— Document passage —

--------------------------------------------------

On June 14, 2022, the Lefties signed former NFL wide-receiver Golden Tate. Tate made his debut that evening going 2 for 4 at the plate. Tate recorded two base hits, a RBI, a run and one stolen base in his debut.

===2023===
As of July 15, the Lefties are 7th in the North with a 10–25 record and are 15 games behind the division leading Applesox. Roberto Nunez (Embry-Riddle University) has 24 RBIs and a batting average of .359.

===2024===
On June 24, Jeremy Giesegh was named the league's player of the week. Giesegh reached base twelve times, and finished the previous week with seven runs batted in and two stolen bases.

On July 9, Jeremy Giesegh was selected to represent the Lefties in the 2024 All Star Game in Bellingham.

The Lefties failed to make the postseason for the seventeenth straight season. The Lefties' drought dates all the way back to 2007 when the franchise played as the Kitsap BlueJackets.

--------------------------------------------------

— Excerpted data —

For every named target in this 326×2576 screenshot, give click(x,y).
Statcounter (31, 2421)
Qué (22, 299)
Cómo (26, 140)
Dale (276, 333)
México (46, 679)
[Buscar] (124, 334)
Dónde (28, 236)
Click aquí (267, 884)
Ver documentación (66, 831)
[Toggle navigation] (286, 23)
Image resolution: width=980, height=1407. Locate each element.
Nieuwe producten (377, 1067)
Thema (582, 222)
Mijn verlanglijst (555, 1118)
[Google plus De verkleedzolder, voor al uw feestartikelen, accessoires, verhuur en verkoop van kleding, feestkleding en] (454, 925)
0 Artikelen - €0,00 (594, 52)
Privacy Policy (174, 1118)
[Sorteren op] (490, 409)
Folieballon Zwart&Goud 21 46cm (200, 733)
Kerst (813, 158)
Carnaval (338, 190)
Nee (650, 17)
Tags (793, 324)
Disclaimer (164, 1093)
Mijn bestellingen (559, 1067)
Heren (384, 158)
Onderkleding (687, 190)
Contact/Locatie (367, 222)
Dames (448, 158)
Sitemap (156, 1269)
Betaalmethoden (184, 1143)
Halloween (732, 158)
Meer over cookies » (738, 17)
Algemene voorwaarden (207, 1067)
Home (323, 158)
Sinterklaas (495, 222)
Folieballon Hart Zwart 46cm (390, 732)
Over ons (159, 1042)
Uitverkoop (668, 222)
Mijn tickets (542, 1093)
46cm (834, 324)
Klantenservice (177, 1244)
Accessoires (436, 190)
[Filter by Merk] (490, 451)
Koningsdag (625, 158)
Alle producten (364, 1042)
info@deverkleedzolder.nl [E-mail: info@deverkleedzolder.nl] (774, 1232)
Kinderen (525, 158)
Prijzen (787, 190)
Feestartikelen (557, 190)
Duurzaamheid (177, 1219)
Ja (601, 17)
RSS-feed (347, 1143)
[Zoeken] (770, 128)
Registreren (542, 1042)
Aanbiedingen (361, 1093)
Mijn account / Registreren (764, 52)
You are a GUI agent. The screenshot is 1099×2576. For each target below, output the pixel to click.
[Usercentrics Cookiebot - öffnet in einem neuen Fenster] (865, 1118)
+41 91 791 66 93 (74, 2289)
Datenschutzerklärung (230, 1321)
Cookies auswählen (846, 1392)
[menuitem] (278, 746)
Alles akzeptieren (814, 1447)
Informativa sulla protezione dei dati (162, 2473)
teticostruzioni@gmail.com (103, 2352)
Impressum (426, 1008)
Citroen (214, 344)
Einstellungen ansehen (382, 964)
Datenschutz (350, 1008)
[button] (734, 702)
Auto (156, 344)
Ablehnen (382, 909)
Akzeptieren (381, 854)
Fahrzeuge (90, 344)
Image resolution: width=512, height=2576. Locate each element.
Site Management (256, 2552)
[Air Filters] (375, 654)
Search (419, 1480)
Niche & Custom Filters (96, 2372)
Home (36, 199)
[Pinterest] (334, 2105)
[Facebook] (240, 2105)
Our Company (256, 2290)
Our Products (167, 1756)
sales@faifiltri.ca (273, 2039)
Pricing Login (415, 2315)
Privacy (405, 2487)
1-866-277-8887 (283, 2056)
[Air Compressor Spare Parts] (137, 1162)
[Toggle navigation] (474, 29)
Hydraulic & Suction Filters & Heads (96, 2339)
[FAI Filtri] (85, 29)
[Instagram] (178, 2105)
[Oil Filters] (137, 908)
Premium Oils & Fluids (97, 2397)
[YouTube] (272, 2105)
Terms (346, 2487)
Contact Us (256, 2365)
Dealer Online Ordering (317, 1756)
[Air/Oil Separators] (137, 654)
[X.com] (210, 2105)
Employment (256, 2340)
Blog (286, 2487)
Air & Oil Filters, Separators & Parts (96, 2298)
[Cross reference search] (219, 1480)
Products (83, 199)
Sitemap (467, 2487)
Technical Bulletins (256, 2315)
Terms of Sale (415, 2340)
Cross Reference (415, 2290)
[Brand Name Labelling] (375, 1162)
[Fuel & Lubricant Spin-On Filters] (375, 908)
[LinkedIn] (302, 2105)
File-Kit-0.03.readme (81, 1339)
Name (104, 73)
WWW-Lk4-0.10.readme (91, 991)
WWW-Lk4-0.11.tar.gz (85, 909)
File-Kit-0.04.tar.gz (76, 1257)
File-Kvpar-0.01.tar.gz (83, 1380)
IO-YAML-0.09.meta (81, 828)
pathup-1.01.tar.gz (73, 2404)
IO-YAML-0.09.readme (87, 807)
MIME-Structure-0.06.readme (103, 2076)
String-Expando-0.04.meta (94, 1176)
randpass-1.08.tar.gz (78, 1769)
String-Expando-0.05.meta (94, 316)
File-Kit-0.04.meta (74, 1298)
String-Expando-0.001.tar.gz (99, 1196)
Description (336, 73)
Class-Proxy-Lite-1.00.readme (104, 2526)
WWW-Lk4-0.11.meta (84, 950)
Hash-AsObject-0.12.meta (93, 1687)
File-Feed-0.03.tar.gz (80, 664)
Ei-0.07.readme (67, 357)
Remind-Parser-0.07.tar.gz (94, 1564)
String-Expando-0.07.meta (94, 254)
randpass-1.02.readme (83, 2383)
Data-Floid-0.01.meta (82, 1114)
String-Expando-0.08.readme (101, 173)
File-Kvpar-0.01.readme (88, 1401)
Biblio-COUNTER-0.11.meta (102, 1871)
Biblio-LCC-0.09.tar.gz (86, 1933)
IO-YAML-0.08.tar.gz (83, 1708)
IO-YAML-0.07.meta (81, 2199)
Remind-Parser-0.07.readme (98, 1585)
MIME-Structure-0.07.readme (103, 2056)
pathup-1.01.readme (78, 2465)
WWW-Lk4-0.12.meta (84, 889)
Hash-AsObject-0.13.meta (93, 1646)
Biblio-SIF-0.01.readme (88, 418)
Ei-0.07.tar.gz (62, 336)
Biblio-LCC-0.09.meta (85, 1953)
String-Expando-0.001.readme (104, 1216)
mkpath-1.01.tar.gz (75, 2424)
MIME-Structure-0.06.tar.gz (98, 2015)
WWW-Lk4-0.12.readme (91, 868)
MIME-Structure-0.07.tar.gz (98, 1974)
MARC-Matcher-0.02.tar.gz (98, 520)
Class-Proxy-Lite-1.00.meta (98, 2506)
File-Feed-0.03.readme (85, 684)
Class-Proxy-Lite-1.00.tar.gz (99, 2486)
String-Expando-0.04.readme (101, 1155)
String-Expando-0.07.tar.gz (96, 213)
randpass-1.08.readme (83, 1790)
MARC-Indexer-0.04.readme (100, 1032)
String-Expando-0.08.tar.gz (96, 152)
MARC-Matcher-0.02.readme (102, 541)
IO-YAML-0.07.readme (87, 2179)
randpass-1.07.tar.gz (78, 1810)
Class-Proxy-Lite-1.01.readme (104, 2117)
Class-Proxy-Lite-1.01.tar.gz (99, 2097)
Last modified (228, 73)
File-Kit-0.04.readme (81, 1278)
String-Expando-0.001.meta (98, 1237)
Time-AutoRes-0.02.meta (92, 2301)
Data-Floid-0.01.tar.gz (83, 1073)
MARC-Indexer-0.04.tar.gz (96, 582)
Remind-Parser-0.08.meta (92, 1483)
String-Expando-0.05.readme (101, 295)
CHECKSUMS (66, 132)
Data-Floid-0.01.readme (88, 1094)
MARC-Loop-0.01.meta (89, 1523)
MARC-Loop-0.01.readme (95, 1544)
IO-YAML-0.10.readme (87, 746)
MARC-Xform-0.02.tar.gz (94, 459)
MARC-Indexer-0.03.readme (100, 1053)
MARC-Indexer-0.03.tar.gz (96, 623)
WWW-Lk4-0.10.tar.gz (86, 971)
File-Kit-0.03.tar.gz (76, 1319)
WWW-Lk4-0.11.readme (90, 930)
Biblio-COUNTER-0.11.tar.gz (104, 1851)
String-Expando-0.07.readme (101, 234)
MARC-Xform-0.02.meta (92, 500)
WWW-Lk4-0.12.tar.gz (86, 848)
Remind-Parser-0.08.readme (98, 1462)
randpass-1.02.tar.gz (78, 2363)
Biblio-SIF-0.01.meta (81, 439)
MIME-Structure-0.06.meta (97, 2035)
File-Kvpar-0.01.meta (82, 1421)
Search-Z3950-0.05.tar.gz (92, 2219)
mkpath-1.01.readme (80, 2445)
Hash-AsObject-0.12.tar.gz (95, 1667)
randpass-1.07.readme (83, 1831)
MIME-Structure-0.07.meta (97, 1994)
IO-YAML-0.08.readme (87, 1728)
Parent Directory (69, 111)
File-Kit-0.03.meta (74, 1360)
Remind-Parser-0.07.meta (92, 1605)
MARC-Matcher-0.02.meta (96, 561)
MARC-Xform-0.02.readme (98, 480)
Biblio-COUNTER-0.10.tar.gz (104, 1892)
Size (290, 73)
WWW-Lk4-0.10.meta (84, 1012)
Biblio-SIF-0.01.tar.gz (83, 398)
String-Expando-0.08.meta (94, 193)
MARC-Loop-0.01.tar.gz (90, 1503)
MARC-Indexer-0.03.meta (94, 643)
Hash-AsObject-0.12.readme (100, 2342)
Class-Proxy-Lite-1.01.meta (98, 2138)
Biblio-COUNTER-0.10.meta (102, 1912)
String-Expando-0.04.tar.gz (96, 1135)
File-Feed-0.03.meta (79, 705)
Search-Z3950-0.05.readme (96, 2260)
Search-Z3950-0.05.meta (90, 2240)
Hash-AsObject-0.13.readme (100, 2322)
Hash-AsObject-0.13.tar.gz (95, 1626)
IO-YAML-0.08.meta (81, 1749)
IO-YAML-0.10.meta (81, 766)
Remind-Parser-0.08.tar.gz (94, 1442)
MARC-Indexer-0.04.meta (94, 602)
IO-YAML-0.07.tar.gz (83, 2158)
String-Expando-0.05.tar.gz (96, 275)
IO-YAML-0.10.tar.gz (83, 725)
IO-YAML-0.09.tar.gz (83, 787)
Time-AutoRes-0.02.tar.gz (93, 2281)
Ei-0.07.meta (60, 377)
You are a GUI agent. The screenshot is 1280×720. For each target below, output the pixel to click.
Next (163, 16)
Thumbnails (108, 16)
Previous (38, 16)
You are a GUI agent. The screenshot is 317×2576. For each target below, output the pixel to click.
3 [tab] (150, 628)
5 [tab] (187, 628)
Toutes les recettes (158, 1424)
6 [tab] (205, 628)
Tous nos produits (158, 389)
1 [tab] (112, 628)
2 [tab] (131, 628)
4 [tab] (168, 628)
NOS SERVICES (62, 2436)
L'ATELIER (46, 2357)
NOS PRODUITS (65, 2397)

--------------------------------------------------

— Work instruction A —
Please quote the part of the Lefties text that opens with the words containing "On June 14, 2022, the" and closes with "average of .359.".
— Work instruction B —
Answer these from the Lefties text:
(i) Whom did the Lefties sign on June 14, 2022?
(ii) As of July 15, 2023, which team led the division?
(iii) In what city was the 2024 All Star Game held?
Work only from the Lefties text, not the entries.

— Answer space A —
On June 14, 2022, the Lefties signed former NFL wide-receiver Golden Tate. Tate made his debut that evening going 2 for 4 at the plate. Tate recorded two base hits, a RBI, a run and one stolen base in his debut.

===2023===
As of July 15, the Lefties are 7th in the North with a 10–25 record and are 15 games behind the division leading Applesox. Roberto Nunez (Embry-Riddle University) has 24 RBIs and a batting average of .359.

— Answer space B —
(i) Former NFL wide-receiver Golden Tate
(ii) The Applesox
(iii) Bellingham